Le Luxembourg et ses voisins prendront-ils des mesures d'économie communes pour réduire leurs besoins en hydrocarbures russes? La Commission européenne présente mercredi ses projets pour que l'Union européenne soit moins dépendante à long terme du pétrole et du gaz russes.
Ce qui est absolument nécessaire au niveau de l'Union européenne, c'est deux jours de télétravail par semaine et une limitation de vitesse sur les routes coordonnée à l'échelle de l'UE, a plaidé le ministre luxembourgeois de l'Énergie, Claude Turmes, à l'Agence d'informations allemande DPA, dans le contexte d'une plus grande indépendance énergétique par rapport à la Russie.

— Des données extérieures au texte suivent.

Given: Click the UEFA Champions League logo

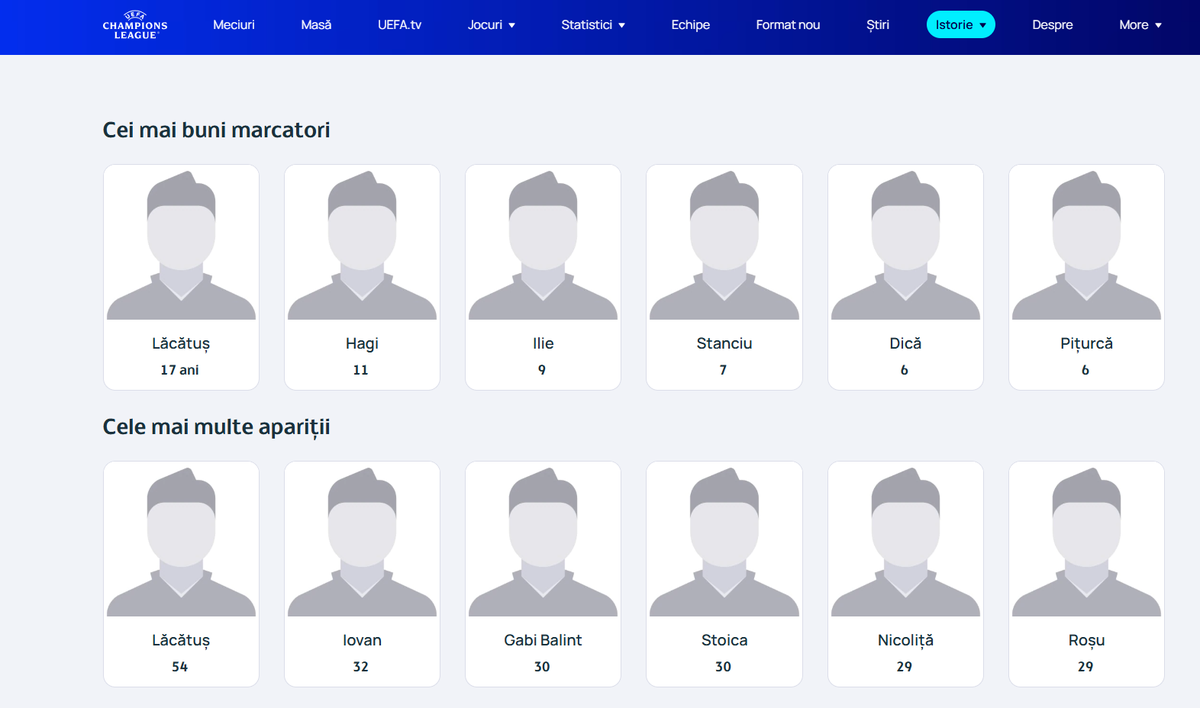Looking at the screenshot, I should pyautogui.click(x=134, y=24).
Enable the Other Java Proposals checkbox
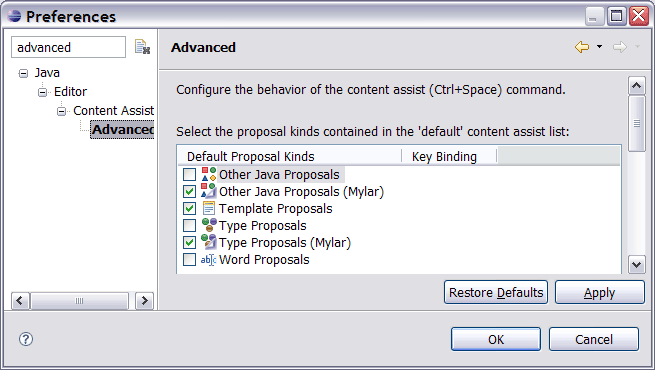 189,174
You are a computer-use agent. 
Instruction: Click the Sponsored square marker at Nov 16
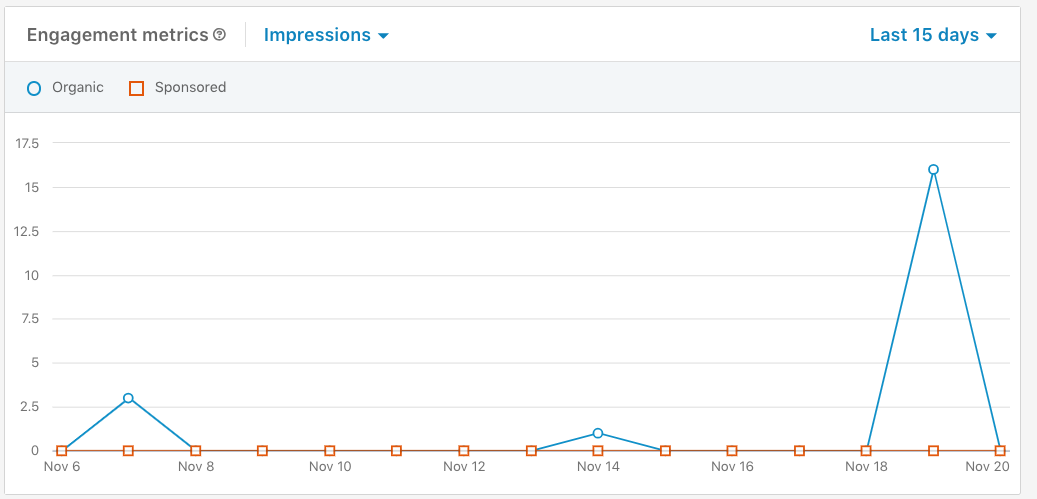[x=732, y=451]
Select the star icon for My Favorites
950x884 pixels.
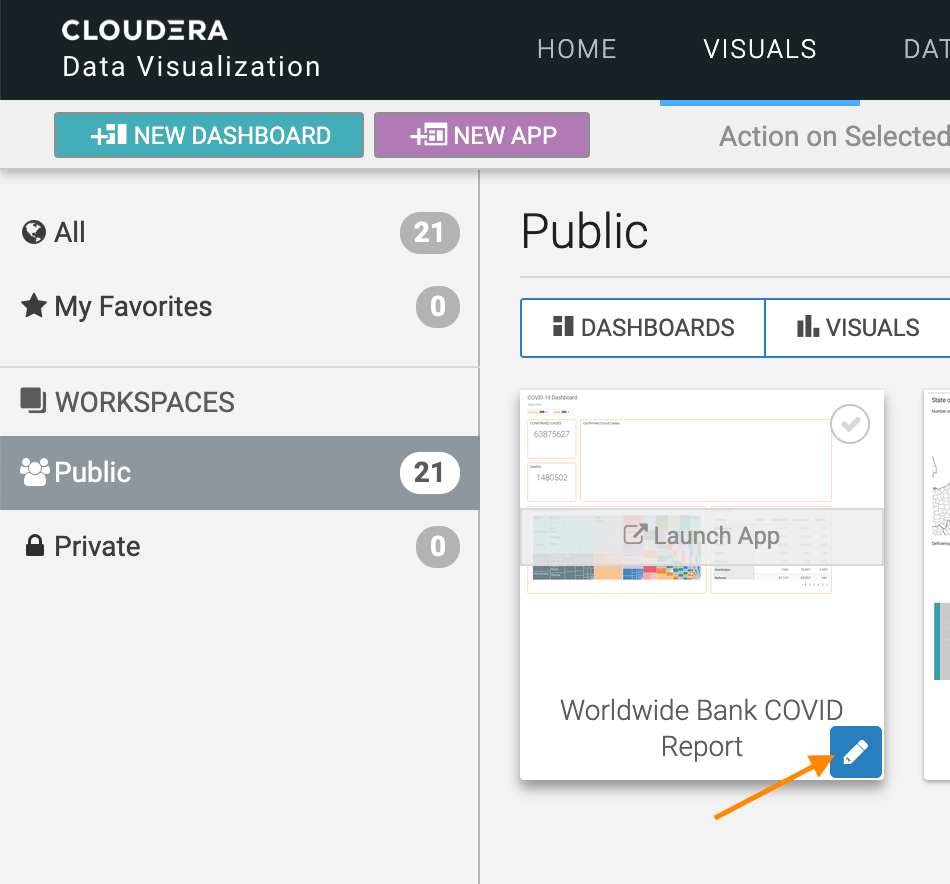point(31,305)

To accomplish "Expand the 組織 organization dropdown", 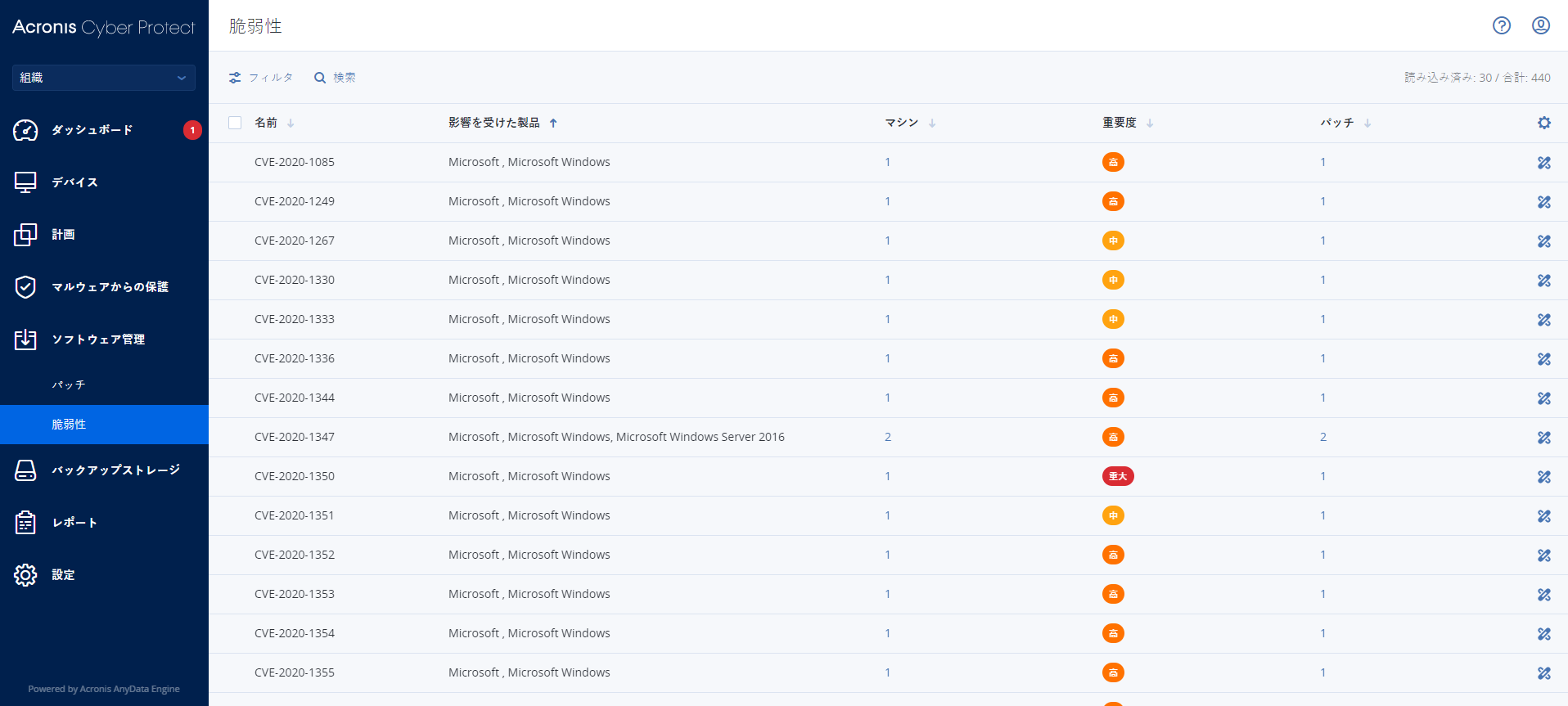I will coord(103,78).
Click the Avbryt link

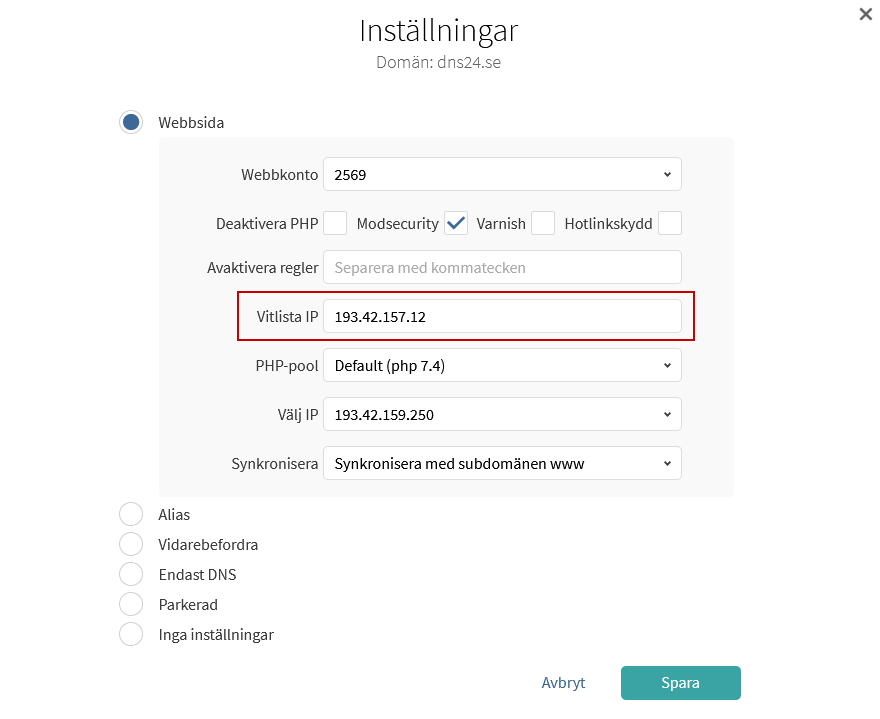pyautogui.click(x=563, y=683)
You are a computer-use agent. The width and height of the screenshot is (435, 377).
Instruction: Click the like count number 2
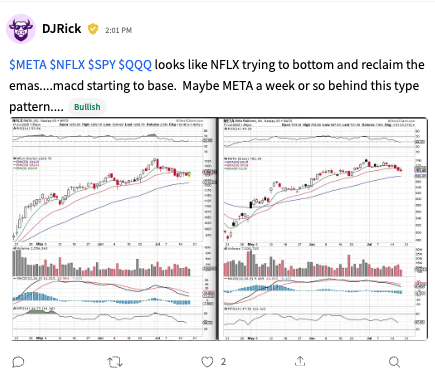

Ajoutées à des week-ends sans voiture dans les grandes villes, ces mesures pourraient permettre d'économiser près de 2,5 millions de barils de pétrole, selon le ministre de l'Énergie. Il appelle la Commission de Bruxelles à ne pas rater l'occasion de mettre l'Europe sur cette voie.
À l'horizon 2030, 45% de l'énergie consommée devrait provenir de sources renouvelables, selon les objectifs européens.
Mais rien ne sera possible sans des investissements considérables. Des experts considèrent que se détacher de l'énergie russe coûtera au moins 200 milliards d'euros.